Они подошли ближе. В свете фонарей статуи на фасаде храма казались причастными к музыке: каменные святые замерли в немом удивлении, а горгульи на водостоках будто прислушивались.

– Интересно, он знает, что играет под сводами, где хоронили астрономов и спорили о вере? – Прохор приготовил монету.

– Может, поэтому и выбрал такую мелодию? – прошептала Вера. – Без тяжести… как воздушный поцелуй ночи.

Прохор бросил евро в футляр. Музыкант кивнул, не прерывая игры, и улыбнулся уголком губ.

– Представляешь, лет триста назад тут стоял бы какой-нибудь лютнист, а мимо шли процессии с факелами.

– И вместо евро бросали бы тухлые яблоки, если сфальшивит. Прогресс на лицо!

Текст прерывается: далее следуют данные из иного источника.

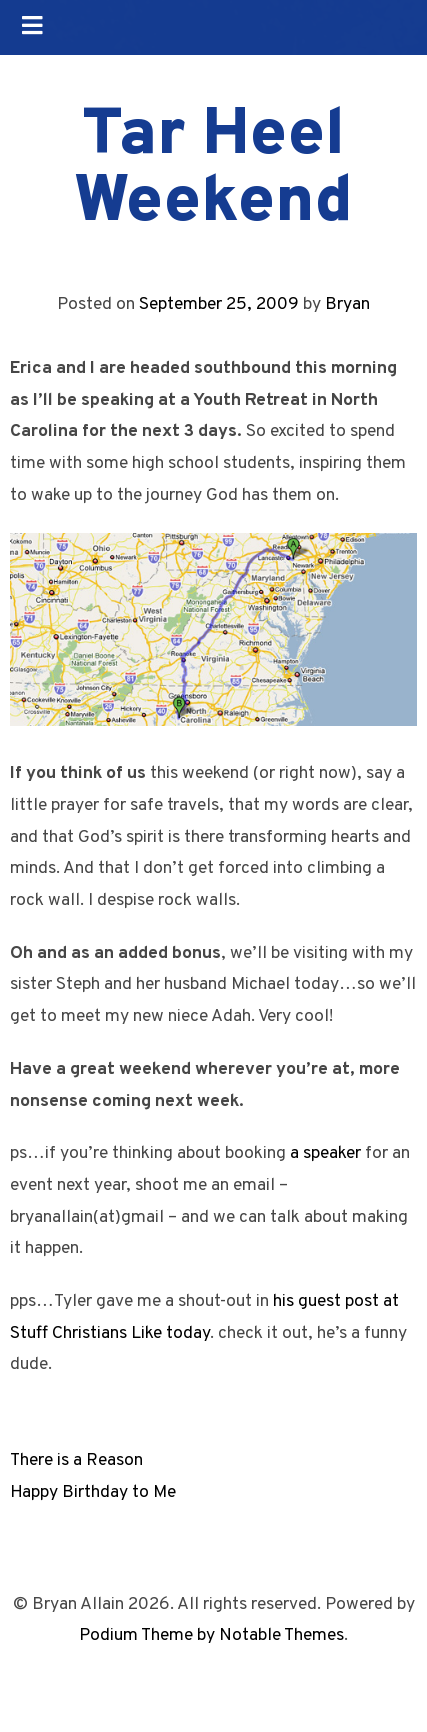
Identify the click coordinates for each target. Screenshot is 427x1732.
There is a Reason (76, 1460)
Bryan (347, 304)
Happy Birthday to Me (93, 1492)
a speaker (325, 1153)
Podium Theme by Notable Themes (211, 1635)
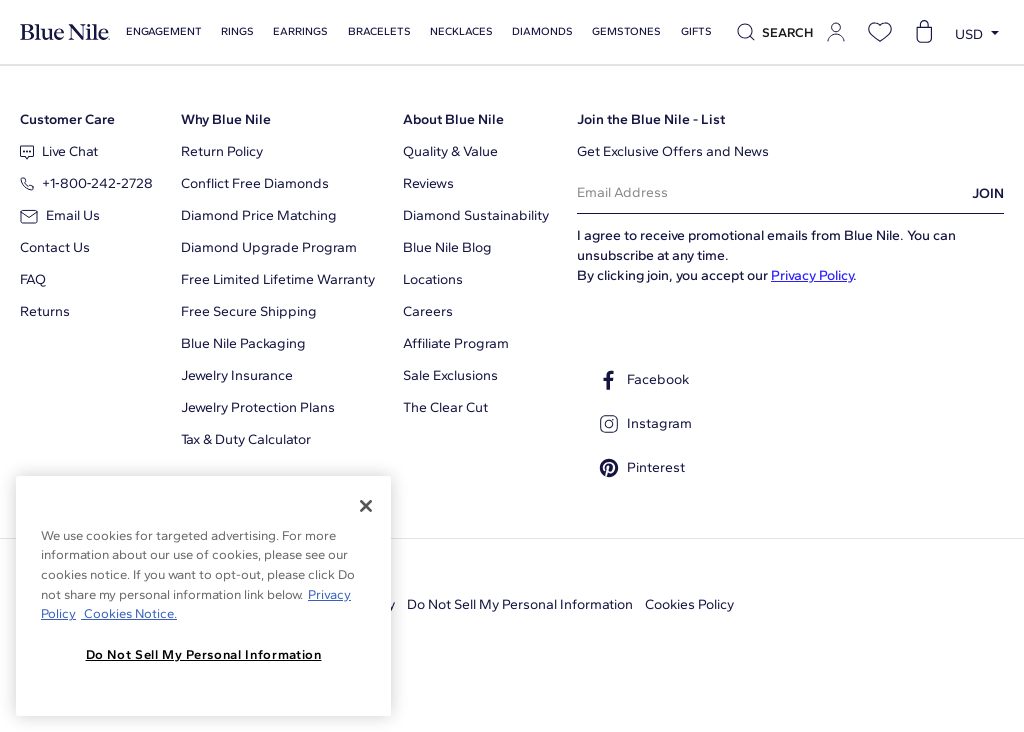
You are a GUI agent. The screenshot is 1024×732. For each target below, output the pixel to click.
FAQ (33, 279)
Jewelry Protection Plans (258, 407)
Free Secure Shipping (249, 311)
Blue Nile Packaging (243, 343)
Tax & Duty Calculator (246, 439)
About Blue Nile (453, 119)
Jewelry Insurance (237, 375)
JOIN (988, 193)
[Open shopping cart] (924, 32)
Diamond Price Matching (259, 215)
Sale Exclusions (450, 375)
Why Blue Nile (226, 119)
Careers (428, 311)
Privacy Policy (812, 275)
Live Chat (59, 151)
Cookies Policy (689, 604)
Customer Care (67, 119)
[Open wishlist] (880, 32)
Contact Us (55, 247)
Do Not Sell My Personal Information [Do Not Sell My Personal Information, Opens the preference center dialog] (204, 654)
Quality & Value (450, 151)
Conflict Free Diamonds (255, 183)
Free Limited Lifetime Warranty (278, 279)
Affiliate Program (456, 343)
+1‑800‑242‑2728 (86, 183)
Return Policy (222, 151)
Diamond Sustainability (476, 215)
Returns (45, 311)
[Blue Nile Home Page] (65, 32)
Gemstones (621, 31)
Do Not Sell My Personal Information (520, 604)
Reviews (428, 183)
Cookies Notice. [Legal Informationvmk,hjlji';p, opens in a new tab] (129, 613)
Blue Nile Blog (447, 247)
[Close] (366, 506)
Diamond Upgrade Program (269, 247)
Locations (433, 279)
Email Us (60, 215)
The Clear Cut (445, 407)
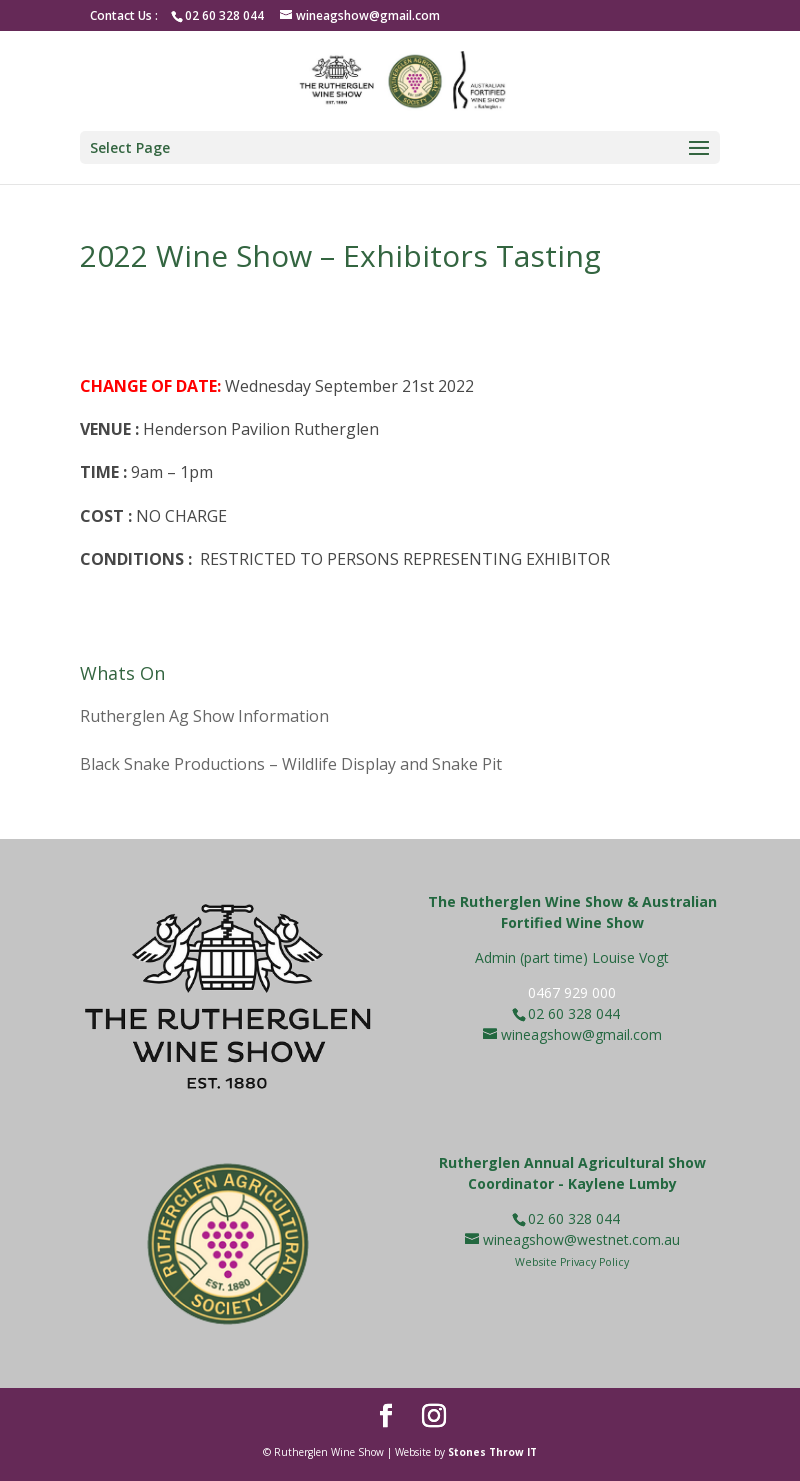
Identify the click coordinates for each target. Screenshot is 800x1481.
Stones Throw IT (492, 1452)
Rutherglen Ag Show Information (204, 716)
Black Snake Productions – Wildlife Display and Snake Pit (291, 764)
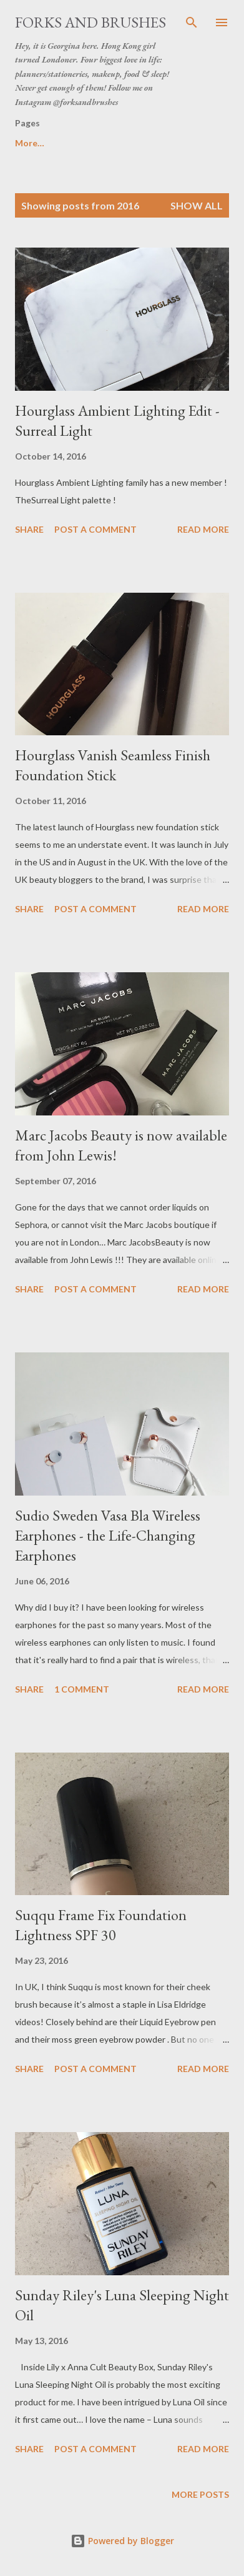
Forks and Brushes (90, 22)
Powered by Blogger (122, 2541)
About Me (92, 143)
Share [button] (29, 529)
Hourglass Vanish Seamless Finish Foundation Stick (112, 765)
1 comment (81, 1689)
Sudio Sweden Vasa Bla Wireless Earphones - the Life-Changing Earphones (107, 1535)
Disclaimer (167, 143)
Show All (196, 205)
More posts (200, 2494)
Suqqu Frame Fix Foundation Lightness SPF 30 (101, 1925)
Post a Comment (95, 529)
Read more (203, 529)
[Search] (191, 22)
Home (27, 143)
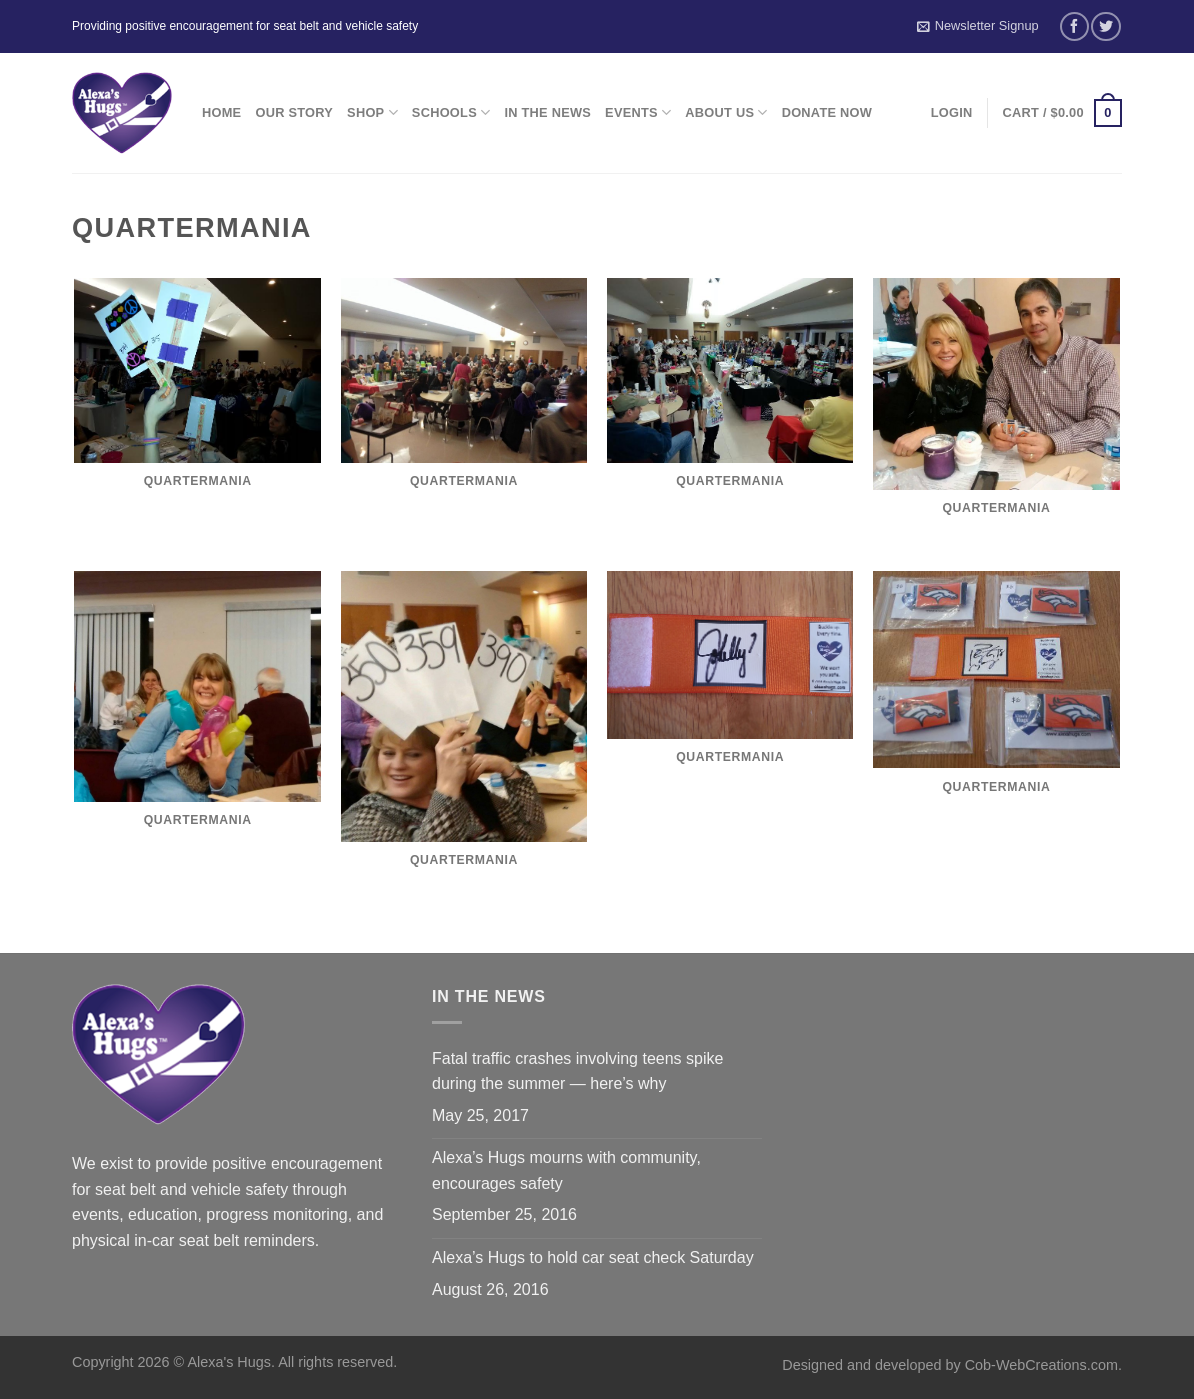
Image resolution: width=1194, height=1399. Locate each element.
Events (638, 112)
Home (221, 112)
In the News (547, 112)
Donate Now (827, 112)
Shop (372, 112)
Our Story (294, 112)
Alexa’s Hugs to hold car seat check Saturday (593, 1257)
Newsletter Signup (978, 26)
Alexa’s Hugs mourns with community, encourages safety (566, 1170)
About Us (726, 112)
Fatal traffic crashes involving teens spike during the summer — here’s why (577, 1071)
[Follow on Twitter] (1105, 26)
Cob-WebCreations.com (1041, 1365)
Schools (451, 112)
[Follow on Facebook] (1074, 26)
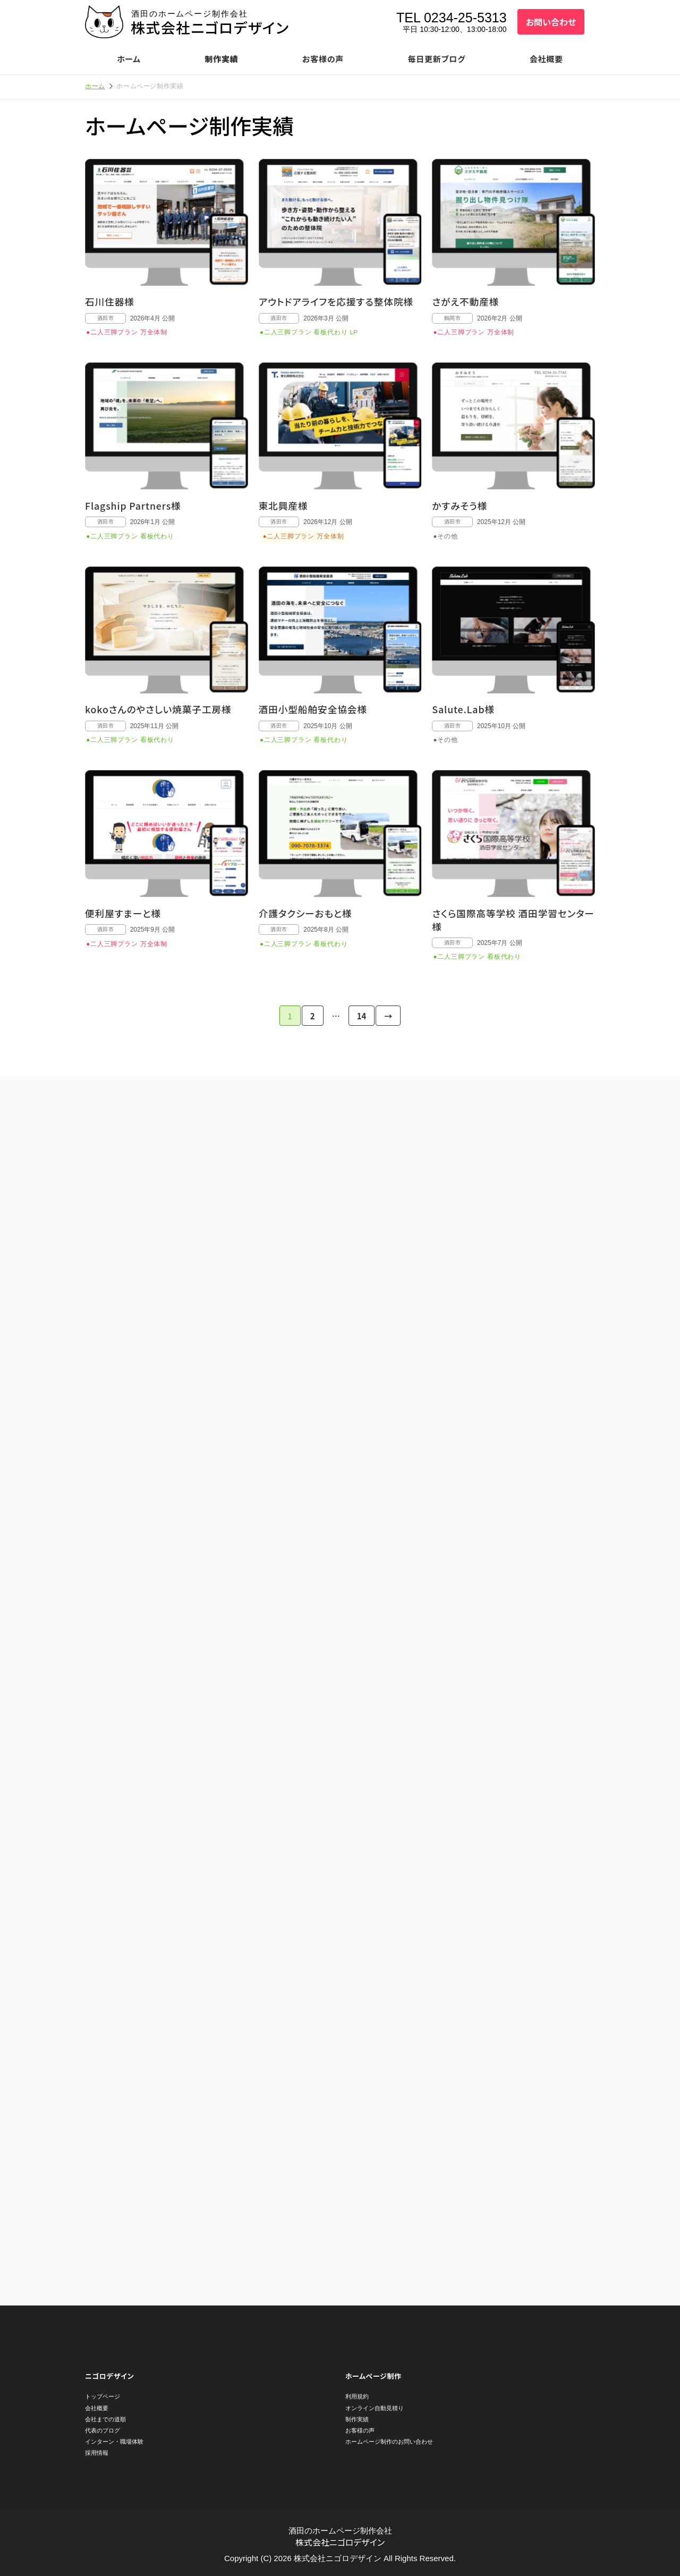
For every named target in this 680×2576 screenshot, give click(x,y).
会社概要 (546, 58)
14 (362, 1015)
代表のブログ (102, 2430)
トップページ (102, 2396)
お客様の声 (323, 58)
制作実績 (221, 58)
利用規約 (357, 2396)
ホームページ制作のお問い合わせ (389, 2441)
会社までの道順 (105, 2419)
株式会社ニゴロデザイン (210, 27)
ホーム (129, 58)
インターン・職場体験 (114, 2441)
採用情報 (96, 2453)
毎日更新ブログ (437, 58)
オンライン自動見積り (374, 2408)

– Не смейся, – она толкнула его плечом. – Вот ты попробуй сыграть что-то прекрасное, когда за тобой следят каменные апостолы!

Мелодия сменилась – зазвучала «La Valse d’Amélie», чуть быстрее, с игривыми паузами. Вера не удержалась и сделала шаг в сторону Прохора.

– Танцуем?

– Окей, под готику, пиво и взгляды горгулий? – он притворно вздохнул.

Они закружились на пустынной площади – неловко, смешно, под аккомпанемент скрипки и собственного смеха. Тени от их фигур вытягивались до самого Орлоя.

Когда мелодия затихла, Вера поклонилась музыканту.

– Děkuji! To bylo nádherné…

Музыкант кивнул на прощание, и его смычок уже перебирал струны новой песни. Он улыбнулся шире и заиграл теперь что-то чешское, минорное и знакомое.

После танца Прохор решил пофотографировать горгулий. Вера в это время заметила в нише у бокового входа в Тынский храм, свернутый пергаментный свиток, аккуратно перевязанный бечевкой. На нём она заметила знак «Солнце поглощающее Луну» и не мешкая взяла свиток в руки. Он не был старинным, а скорее всего был недавно создан в стародавнем стиле.

– Прохор, смотри! Опять этот знак. Он везде преследует нас! Кто мог его оставить? И для кого?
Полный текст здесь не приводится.